Data on EIS performance appears non-existent, but inevitably there will have been many individual failures. If you think investing in small unquoted companies has been a goldmine, check out the long-term stats on the BVCA website. Its November 2013 review concludes ‘venture funds, taken in aggregate, have underperformed relative to the public market’ which, of course, is why the tax relief is available.
An absolutely critical element in maximising the success of small businesses is to provide high quality mentoring and the lack of this is a big drawback with most EIS opportunities.
When I review some of the EIS offers currently being promoted, I am surprised at the glib references to target returns.
For most of these schemes, any such target is pure conjecture. If you are considering investing, I suggest you completely disregard such comments.
The key to the success of any of these ventures is the quality of management. Check out their history and look for tangible signs of success, not generalist comments like ‘enjoyed a successful career in the financial sector’. Check their interests are aligned with yours and they have real skin in the game.
If you do decide to invest, then be prepared for some disappointments. Fortunately, EIS tax reliefs provide a useful additional layer of protection in the case of unsuccessful investments in the form of loss relief. You can do rather well by backing a load of EIS losers and a handful of winners.
The Seed EIS offers even more generous terms, including a 50% upfront tax rebate regardless of your marginal tax rate – but the risk level here will be even higher.
VCTs offer much more diversified risk. Some of the original backers, such as Baronsmead and Northern, have stuck to their well-tested policy of providing development capital to established businesses and have produced good returns.
Others have attempted to produce a low risk, asset-backed vehicle, relying on tax relief to generate most of the return. These seem to have just about delivered, but whenever they have an investment that goes wrong there is not enough growth potential in the rest of the portfolio to repair the damage.
An unfortunate feature of the VCT market is it has become a closed shop. The fixed costs associated with promoting and running VCTs are so high that you have to raise at least £8 million to be viable (and even that is marginal). The existing managers have the market to themselves, which is never an ideal scenario.
The latest tax changes seem pretty logical from my viewpoint as a taxpayer. The ruse whereby you could sell your shares in a VCT after the end of the qualifying period and buy new shares in the new trust for about 5% more – trousering a 30% tax rebate on the way – was unnecessarily generous, since many of those shareholders would have stayed on board anyway to enjoy the tax-free income (or avoid selling out at a large discount).
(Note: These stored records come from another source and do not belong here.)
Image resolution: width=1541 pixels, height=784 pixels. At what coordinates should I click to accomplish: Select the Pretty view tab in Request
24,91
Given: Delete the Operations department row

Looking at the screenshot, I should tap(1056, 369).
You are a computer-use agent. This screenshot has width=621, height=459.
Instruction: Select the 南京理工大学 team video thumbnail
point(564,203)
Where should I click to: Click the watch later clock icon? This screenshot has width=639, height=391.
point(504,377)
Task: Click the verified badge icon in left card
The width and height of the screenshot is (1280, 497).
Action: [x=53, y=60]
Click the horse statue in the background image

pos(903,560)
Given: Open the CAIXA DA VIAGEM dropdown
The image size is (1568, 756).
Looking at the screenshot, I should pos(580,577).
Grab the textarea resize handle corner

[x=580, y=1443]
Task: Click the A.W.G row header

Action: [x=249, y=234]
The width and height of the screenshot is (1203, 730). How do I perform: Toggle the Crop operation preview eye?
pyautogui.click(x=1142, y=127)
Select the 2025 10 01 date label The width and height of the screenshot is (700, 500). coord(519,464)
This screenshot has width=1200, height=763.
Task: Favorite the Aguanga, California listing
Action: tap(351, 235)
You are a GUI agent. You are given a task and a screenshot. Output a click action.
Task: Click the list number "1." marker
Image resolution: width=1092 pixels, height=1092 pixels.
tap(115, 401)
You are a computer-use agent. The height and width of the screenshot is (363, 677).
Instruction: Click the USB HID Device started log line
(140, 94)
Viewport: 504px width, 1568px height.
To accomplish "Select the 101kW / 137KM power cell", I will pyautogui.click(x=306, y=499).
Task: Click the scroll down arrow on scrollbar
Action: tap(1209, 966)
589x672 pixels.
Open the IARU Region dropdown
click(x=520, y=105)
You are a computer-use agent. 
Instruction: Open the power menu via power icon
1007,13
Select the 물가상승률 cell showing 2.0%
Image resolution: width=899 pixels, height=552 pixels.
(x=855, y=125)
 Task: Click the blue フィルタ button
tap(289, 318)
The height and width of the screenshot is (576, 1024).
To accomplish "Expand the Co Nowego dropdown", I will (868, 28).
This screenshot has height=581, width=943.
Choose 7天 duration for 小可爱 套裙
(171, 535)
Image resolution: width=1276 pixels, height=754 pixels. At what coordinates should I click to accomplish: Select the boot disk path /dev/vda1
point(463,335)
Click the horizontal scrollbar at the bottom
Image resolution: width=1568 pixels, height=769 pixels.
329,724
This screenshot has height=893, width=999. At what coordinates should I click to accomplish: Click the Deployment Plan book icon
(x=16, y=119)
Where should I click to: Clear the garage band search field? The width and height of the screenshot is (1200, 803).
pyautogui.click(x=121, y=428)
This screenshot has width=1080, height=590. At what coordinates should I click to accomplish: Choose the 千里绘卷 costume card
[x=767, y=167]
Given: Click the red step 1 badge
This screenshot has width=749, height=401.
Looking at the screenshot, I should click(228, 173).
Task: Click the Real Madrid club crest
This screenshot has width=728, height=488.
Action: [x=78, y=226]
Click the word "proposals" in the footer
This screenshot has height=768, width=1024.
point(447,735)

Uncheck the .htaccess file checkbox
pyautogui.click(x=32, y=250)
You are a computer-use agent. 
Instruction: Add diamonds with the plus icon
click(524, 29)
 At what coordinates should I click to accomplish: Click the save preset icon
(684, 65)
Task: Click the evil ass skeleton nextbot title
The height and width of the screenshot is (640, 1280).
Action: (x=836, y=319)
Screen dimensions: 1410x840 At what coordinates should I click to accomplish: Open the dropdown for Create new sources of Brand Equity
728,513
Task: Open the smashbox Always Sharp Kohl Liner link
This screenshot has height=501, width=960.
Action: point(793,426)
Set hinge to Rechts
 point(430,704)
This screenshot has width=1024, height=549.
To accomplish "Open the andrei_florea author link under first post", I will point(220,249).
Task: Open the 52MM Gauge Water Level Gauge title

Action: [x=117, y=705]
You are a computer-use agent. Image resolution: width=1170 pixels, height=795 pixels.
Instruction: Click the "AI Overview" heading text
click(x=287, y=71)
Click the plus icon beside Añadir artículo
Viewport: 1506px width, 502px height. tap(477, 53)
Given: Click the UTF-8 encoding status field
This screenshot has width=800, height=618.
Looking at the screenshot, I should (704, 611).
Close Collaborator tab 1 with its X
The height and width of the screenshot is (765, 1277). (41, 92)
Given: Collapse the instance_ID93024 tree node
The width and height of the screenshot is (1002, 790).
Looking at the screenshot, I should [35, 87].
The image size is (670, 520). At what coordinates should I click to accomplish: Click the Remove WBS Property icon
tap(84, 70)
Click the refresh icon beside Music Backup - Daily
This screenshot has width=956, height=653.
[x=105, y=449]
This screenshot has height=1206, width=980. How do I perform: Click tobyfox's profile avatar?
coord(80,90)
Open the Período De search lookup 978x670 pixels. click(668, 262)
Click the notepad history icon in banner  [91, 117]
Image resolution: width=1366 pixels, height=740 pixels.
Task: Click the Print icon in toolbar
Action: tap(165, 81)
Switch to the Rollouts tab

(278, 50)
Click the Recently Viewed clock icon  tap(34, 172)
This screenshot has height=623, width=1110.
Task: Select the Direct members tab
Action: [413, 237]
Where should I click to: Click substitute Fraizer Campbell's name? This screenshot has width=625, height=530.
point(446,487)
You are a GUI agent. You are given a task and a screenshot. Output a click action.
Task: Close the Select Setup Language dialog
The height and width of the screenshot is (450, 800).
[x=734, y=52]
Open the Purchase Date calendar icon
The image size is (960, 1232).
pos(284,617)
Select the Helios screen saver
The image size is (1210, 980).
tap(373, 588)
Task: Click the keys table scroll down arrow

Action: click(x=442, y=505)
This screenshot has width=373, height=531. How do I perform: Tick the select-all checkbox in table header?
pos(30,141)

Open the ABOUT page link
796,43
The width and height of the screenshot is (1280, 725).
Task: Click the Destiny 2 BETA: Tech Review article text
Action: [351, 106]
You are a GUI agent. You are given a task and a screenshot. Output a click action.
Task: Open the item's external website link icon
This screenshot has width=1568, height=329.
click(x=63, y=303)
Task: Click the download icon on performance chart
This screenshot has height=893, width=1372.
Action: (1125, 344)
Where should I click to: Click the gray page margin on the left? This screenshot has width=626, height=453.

So will VCTs still be attractive under these rules? As I see it, more than half of the 30% tax rebate is wiped out by initial costs, the discount on NAV when you come to sell (and that’s taking the best case of 5% discount) and the high running costs compared with other collectives. So half of the initial tax relief is lost in the friction of the transaction and the rest is the compensation for the likelihood of sub-par returns.
Where VCTs can really score is in the generation of a regular tax-free income, since that is so hard to find elsewhere.
John Spiers was the founder of Bestinvest.